In the town of Scotts Bluff we found that the Western Sugar Cooperative is the lifeblood of the town. It is made up of 850 sugar beet growers and shareholders. Products include regular granulated and brown sugar and powdered sugar. Sugar beets are grown in a “temperate zone,” which encompasses 11 states including Minnesota, North Dakota and Idaho. Sugar beets provide 55% of the sugar in the U.S. Sugar cane, which makes up the other 45%, is tropical and is grown in four states.
We had dinner at the Flyover Brewing Company. Mike had flights of beer. I had a Festbier, a pale German lager with strong malt flavors and “incredible drinkability.” I had a wild mushroom pizza with olive oil, roasted wild mushrooms, shredded cheese, red onion, fresh herbs and shaved Parmesan. We also had a Burrata Caprese: “You’ve never had it like this: a whole ball of creamy burrata, tomatoes, basil and balsamic reduction.”
*Sunday, September 22, 2019* (The earlier part of this day is here: on journey: rapid city, s.d. to toadstool geologic park to fort robinson state park)

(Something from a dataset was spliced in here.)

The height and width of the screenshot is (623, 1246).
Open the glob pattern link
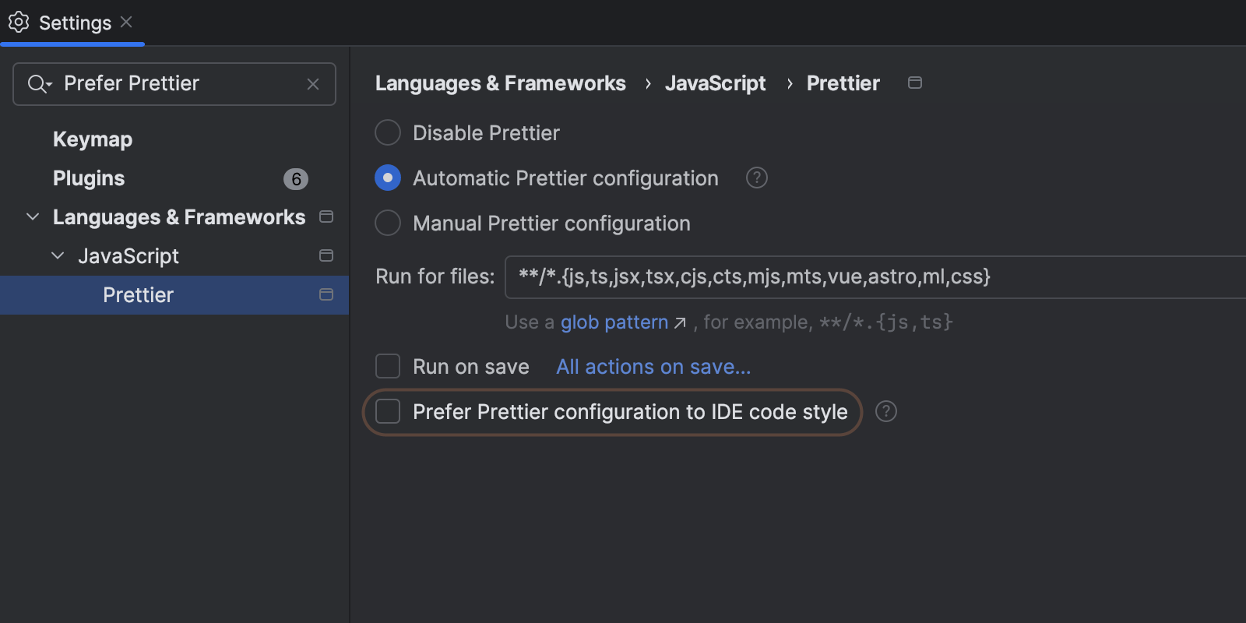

Overnight in Scotts Bluff, I had a dream that a woman in our neighborhood who had just lost her twenty-six year-old son to a prion disease, a rare kind of encephalitis, had somehow turned into actress Kerry Washington (who played Olivia Hope in Scandal). She was grieving and crying over losing her son. She drove past us crying, and Mike was acting very strange. When I confronted him, he said he was having an affair with her and was going to leave me, but I would be well-provided for. I was walking atop cliffs like Scotts Bluff and thought I might just throw myself off but then I decided I’d just enjoy being free.
A very strange dream!
On Monday morning, Mike had to run to Fat Boys Tire to replace the rear driver’s side tire, which had sprung a leak during our rough drive on the gravel road to Toadstool Geologic Park. Fat Boys had instead patched the tire and it would have to last the rest of my trip.
When we finally got going, we went first to Chimney Rock, which I’ll write about in another post.

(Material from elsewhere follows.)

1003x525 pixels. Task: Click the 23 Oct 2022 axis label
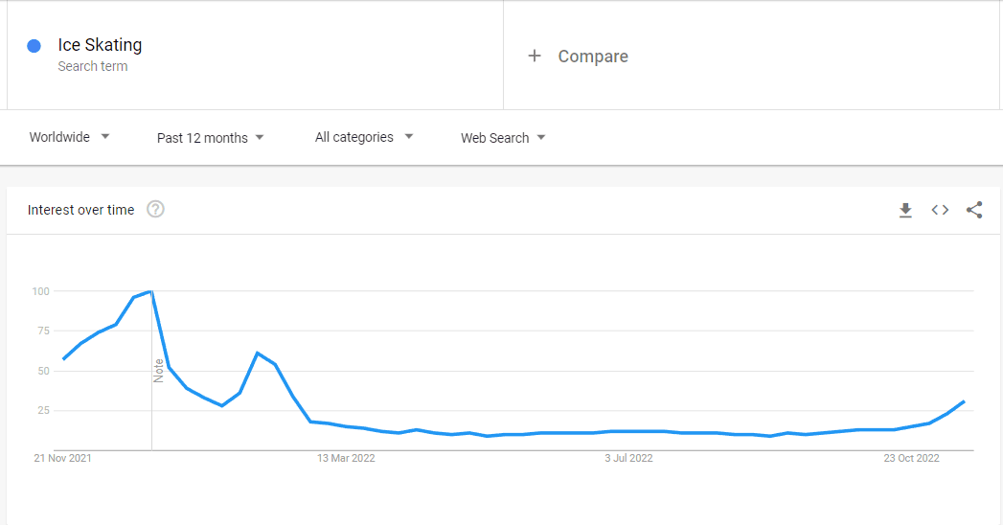pyautogui.click(x=912, y=458)
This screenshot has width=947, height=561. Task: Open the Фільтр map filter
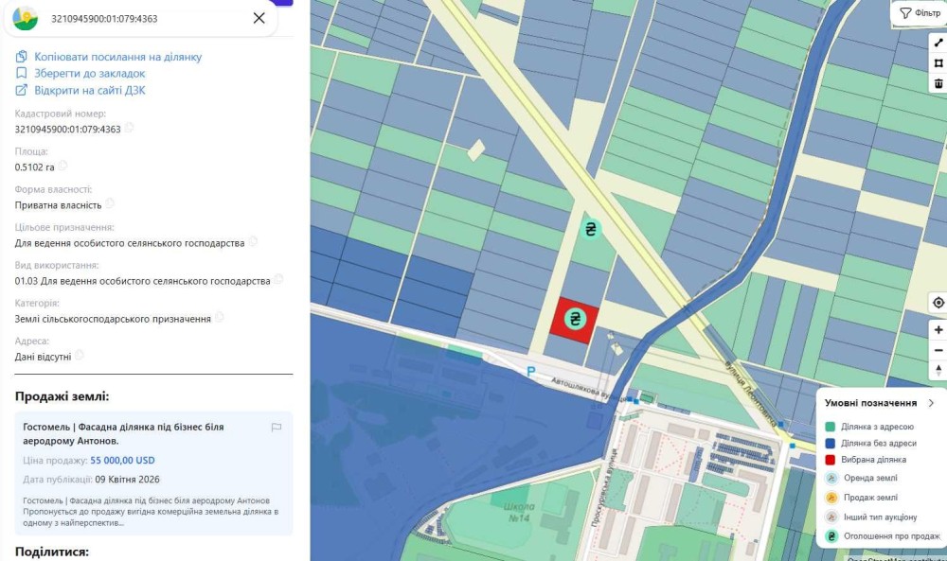pyautogui.click(x=920, y=13)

After Chimney Rock, we returned to Scotts Bluff as we had felt rushed the evening before and wanted to explore it more.
We drove again to the top and wandered around.
Mike wanted to take the Saddle Rock Trail, which gradually descended from the steep slopes of Scotts Bluff to Scotts Spring and the Visitor Center. We agreed I would drive the car down to meet him, otherwise he’d have to climb back up. He could see eroding layers of sandstone, siltstone and volcanic ash exposed along the way, along with intriguing geological features at close range.
Meanwhile I continued to walk around the top of the bluff taking pictures of the interesting rock formations, the plains and the town below.
Below is my National Parks Passport with cancellation stamps for Scotts Bluff for September 22 and 23, 2019.
After leaving Scotts Bluff close to 2:00, we drove nearly two hours to Cheyenne, Wyoming, where we would stay two nights.